The Amazonian trogon (Trogon ramonianus), is a species of bird in the family Trogonidae, the trogons and quetzals. It is found in Bolivia, Brazil, Colombia, Ecuador, Peru, and Venezuela.

==Taxonomy and systematics==

Until the early 2000s, what are now the Amazonian trogon and the gartered trogon (T. caligatus) were considered subspecies of the violaceous trogon (T. violaceous). The International Ornithological Committee (IOC), the Clements taxonomy, and the South American Classification Committee of the American Ornithological Society (AOS-SACC) have implemented the split making them separate species and renaming T. violaceous the Guianan trogon. However, BirdLife International's Handbook of the Birds of the World (HBW) retains them as subspecies. The classification schemes that treat the Amazonian trogon as a species assign two subspecies, the nominate T. r. ramonianus and T. r. crissalis. The two subspecies are so similar that some authors maintain that the Amazonian trogon is monotypic.

==Description==

Trogons have distinctive male and female plumages, with soft, often colorful, feathers. The Amazonian trogon is about 23 to 25 cm long; three males weighed 44 to 46 g. The male's head, neck, and upper breast are a deep metallic blue-black. The face and throat are black, with little contrast between them and the rest of the head. A narrow white band separates the upper breast from the bright yellow lower breast and belly. The upperparts are metallic green to blue-green. The tail's upperside is deep blue with black feather tips; the underside has fine black and white bars and broad white feather tips. The wings are mostly black with some whitish inclusions. The female's head and face, upper breast, and upperparts are dark gray; the belly is a duller yellow than the male's, and the underside of the tail has a different pattern of black and white. The two subspecies' plumages differ very little, with the differences between them being similar to those among individuals of each.

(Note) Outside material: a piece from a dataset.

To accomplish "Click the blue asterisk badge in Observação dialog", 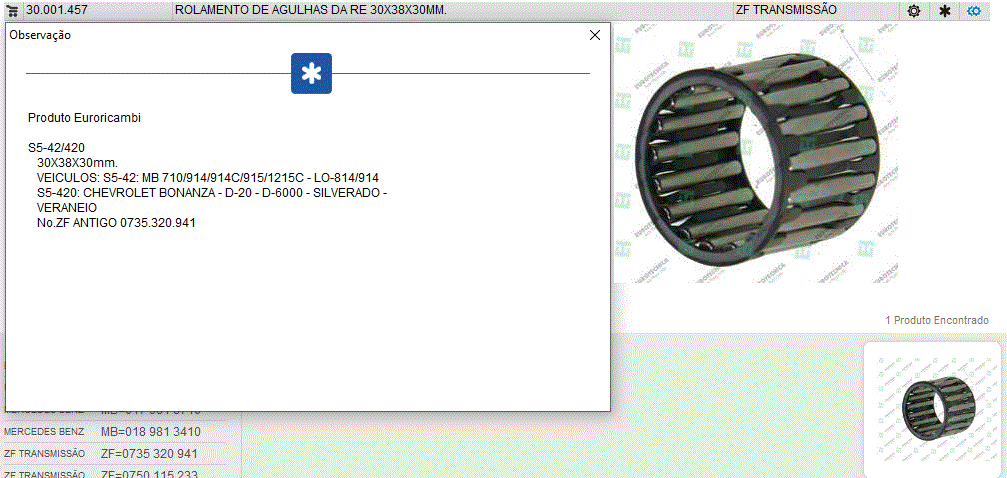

==Distribution and habitat==

The Amazonian trogon is found from the Andean foothills of Colombia, Ecuador, Peru, and Bolivia slightly north into western Venezuela and east across the western and southern Amazon basin of Brazil. The exact delination of the two subspecies' ranges is obscure, but T. r. crissalis is generally considered to be found south of the Amazon River and east of the Tapajós River.

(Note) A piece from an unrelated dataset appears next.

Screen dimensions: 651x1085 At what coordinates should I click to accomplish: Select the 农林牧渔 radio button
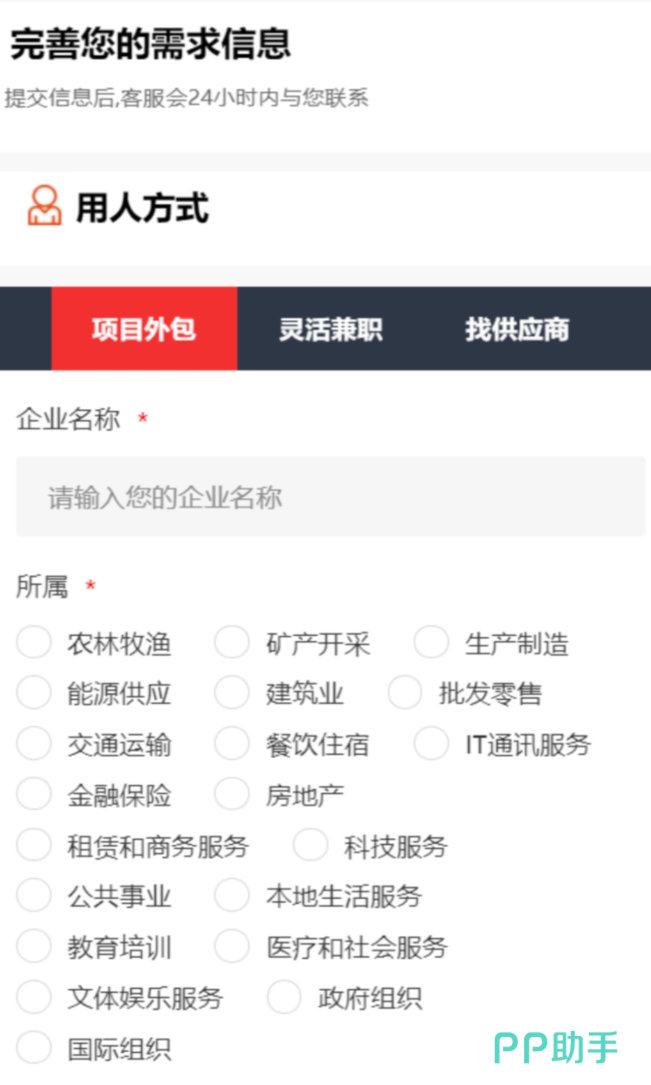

The Amazonian trogon inhabits a variety of landscapes including transitional and terra firme forest, palm and bamboo forest, and permanently flooded igapó forest. It is found mostly below 500 m of elevation but reaches as high as 1000 m in Ecuador.

==Behavior==
===Feeding===

The Amazonian trogon's diet and feeding behavior have not been studied in detail. It is assumed to behave like the other "violaceus" trogons, feeding with sallies from a perch and hovering to pick insects and fruit from vegetation. They also eat small vertebrates such as frogs.

===Breeding===

Almost nothing is known about the Amazonian trogon's breeding phenology. The only nest that has been described was excavated in an active arboreal termite nest and held two eggs.

===Vocalization===

The Amazonian trogon's song is "a relatively short, fairly rapid series of clipped cow notes, or 'mewing whistles'". Their calls are "a variety of rolling chatters".

==Status==

The IUCN has not assessed the Amazonian trogon separately from violaceous trogon sensu lato. It has a large range and is considered fairly common to common in some areas.